PARTICIPACIONES PREFERENTES



¿Se conoce realmente qué son las llamadas “Participaciones Preferentes”? En pocas palabras, se trata de un producto intermedio entre una acción y un depósito a plazo fijo cuyas características principales son las siguientes:

  • No es propiamente una acción en tanto que no cotiza en Bolsa, pero sí se negocia en un mercado organizado. Por ello, tiene un carácter perpetuo. No es un producto del que el titular pueda tener plena disposición en cualquier momento. Una vez el cliente solicita a la entidad la voluntad de recuperar el capital suscrito en participaciones preferentes éste procede a ofrecerlas a terceras personas interesadas, vendiéndoles las que son propiedad del cliente inicial. Es decir, la recuperación inmediata es factible en la medida en que se vendan a su vez las participaciones a un tercero. Así las cosas, y a menos que exista un comprador interesado, las participaciones preferentes tienen un carácter perpetuo.
  • No es un producto garantizado al no estar cubierto por el Fondo de Garantía de Depósitos.
  • Puede no generar intereses para el caso que la entidad emisora no haya obtenido beneficios ni haya pagado dividendos. Para el caso que un año no se satisfagan los intereses, éstos no se acumulan al siguiente sino que los inversores los perderían definitivamente.

Cuando la situación del país ha acompañado, los bancos no han tenido problema alguno en cumplir los plazos de vencimiento que anunciaban a los inversores y las condiciones que ofrecían.
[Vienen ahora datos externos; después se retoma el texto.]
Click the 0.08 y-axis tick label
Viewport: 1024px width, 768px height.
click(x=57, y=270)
Ahora bien, actualmente y dada la mala coyuntura económica por la que atravesamos, los bancos no pueden hacer frente a los compromisos que teóricamente habían asumido con los inversores que creían que estaban contratando algo similar a un depósito a plazo fijo y que obtendrían cuantiosos beneficios, aflorando con ello las características reales de las condiciones del producto que se había contratado.
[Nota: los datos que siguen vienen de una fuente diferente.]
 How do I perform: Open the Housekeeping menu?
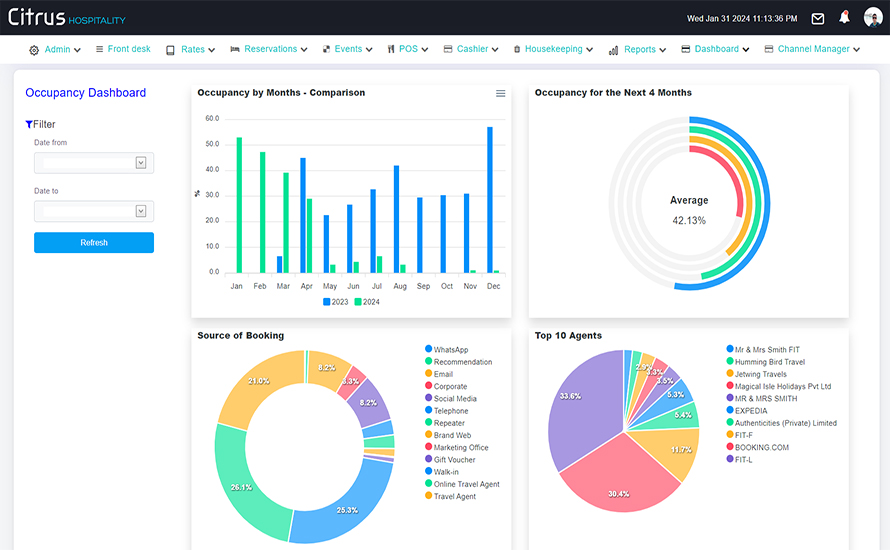point(552,49)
Un inversor que dispone de participaciones preferentes, en la actualidad tiene diversas opciones; ahora bien, debe tenerse en cuenta, como criterio principal que, pese a la información verbal dada por los bancos en el momento de la adquisición, si se firmó de forma voluntaria toda la documentación y contratación de las participaciones, será difícil demostrar la mala praxis o actuación del banco.
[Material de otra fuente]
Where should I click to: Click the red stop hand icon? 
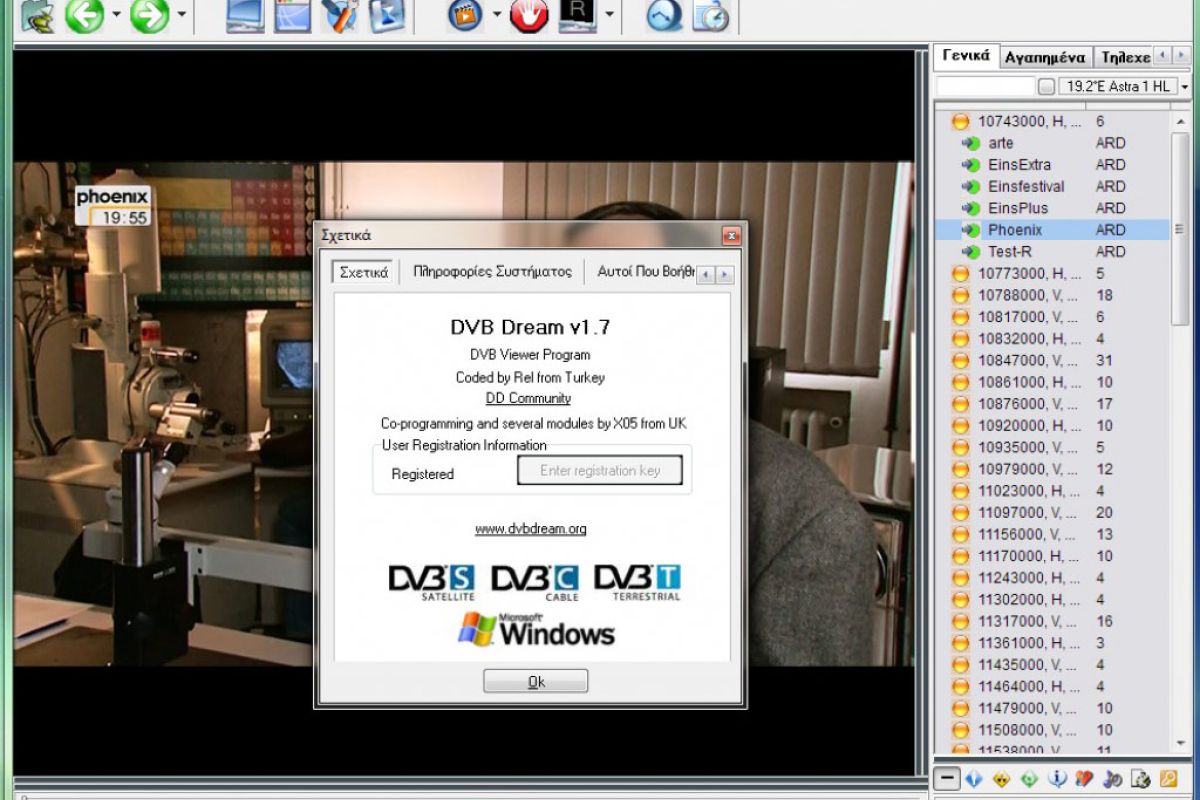(529, 15)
No obstante lo anterior, y en caso de sentirse el cliente perjudicado, pueden iniciarse las reclamaciones con una queja al Banco de España que, a su vez, remitirá a la Comisión Nacional del Mercado de Valores (CNMV) que emitirá un veredicto no vinculante.

Otra posibilidad es mantener el producto con la posibilidad de cobrar o no el cupón anual a expensas de la situación económica de la entidad y esperar a que la situación económica remonte para poder deshacerse del producto.

Finalmente, existe la posibilidad de vender el producto en el mercado secundario o bien aceptar las opciones que actualmente están ofreciendo los bancos consistente en un canje de producto. Ahora bien, antes de aceptar cualquier tipo de cambio será conveniente estudiar las características del nuevo producto ofrecido por la entidad.